He noted the company has released the Onvio Platform, Document, Client Center, Time and Billing, and Workpaper modules.
Onvio is designed to provide a suite in which applications draw from a common database. "You only need to enter a client in one space," he said. Jagst also said that the interface of Onvio follows the path taken by developers of consumer applications—pages have a lot of white space.
"What we want to have is a clean, very understandable interface," he commented.
Jagst said users, grown accustomed to an integrated desktop suite, may hold back on purchasing Onvio because all modules are not available. That includes UltraTax, with the launch date of an Onvio tax product not yet public.
However, Jon Baron, managing director, of the professional segment, of Thomson's Tax & Accounting business, said Onvio modules are backwardly compatible to those in the desktop CS Professional Suite.
"UltraTax is very tightly integrated with Document in Onvio," Baron said.

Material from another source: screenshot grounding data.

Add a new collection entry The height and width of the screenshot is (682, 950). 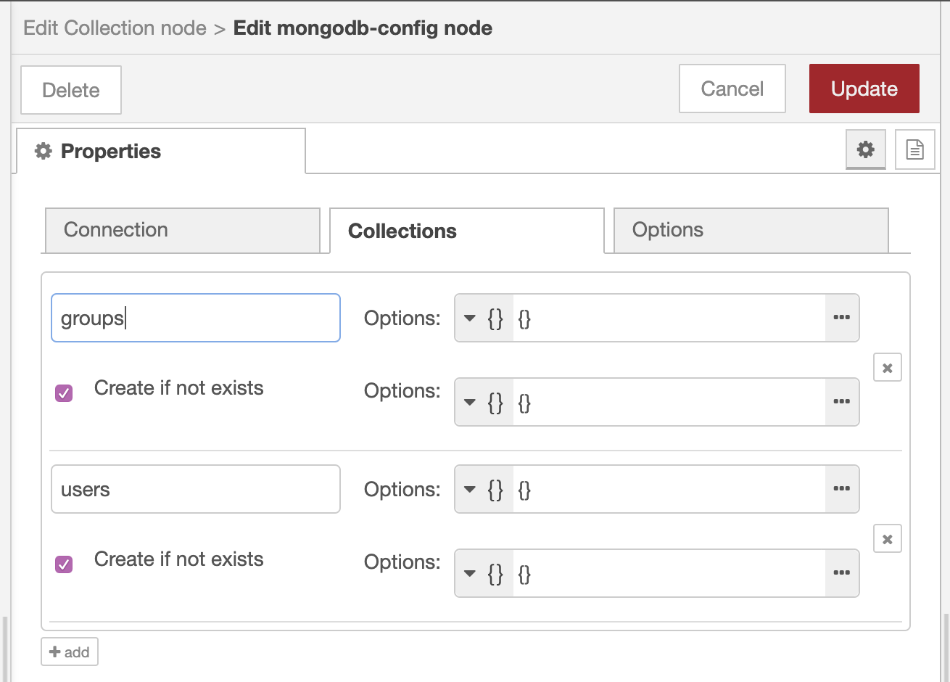70,652
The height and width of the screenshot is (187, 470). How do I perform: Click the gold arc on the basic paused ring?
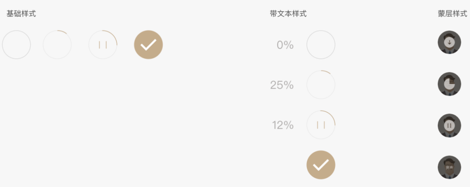(x=114, y=36)
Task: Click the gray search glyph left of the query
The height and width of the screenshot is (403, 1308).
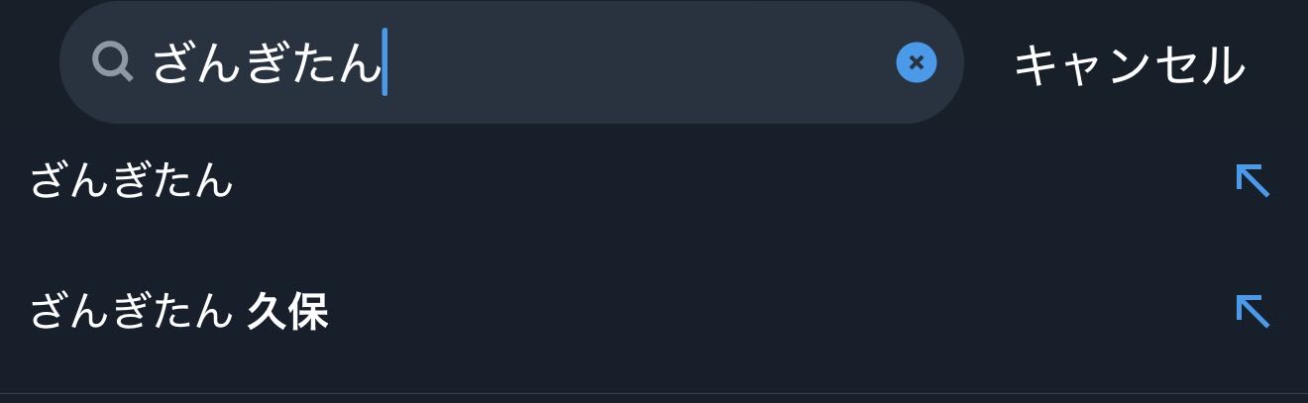Action: pyautogui.click(x=113, y=62)
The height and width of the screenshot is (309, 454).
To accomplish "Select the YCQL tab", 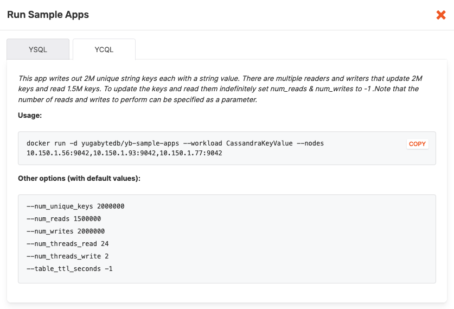I will coord(104,49).
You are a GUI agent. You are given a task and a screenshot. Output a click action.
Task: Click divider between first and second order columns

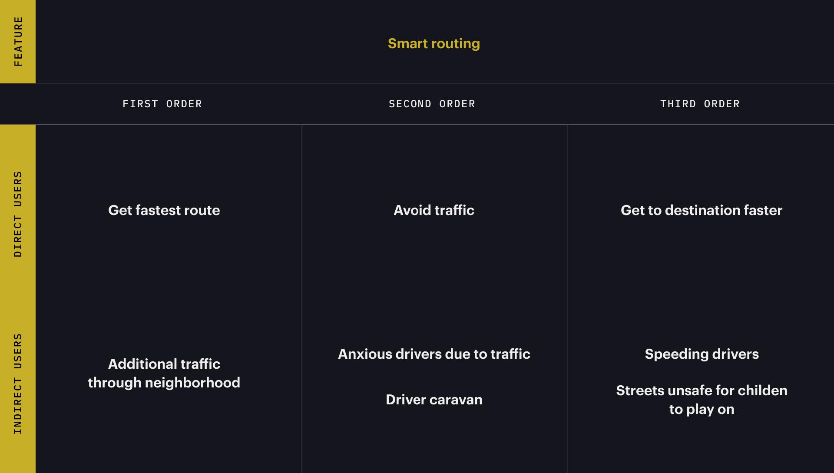click(302, 282)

Meanwhile, Baron outlined the company's plan to expand Onivo outside the United States. It has just been launched in Australia and components are available in Argentina and the United Kingdom. Plans also call for a possible entry into Canada next year, with Brazil to follow at some point.
"We are focusing on some areas where we have very large user base," he said. Baron noted there because there are differences in the accounting market, Thomson is building on software companies it has acquired in the last few years in the target countries.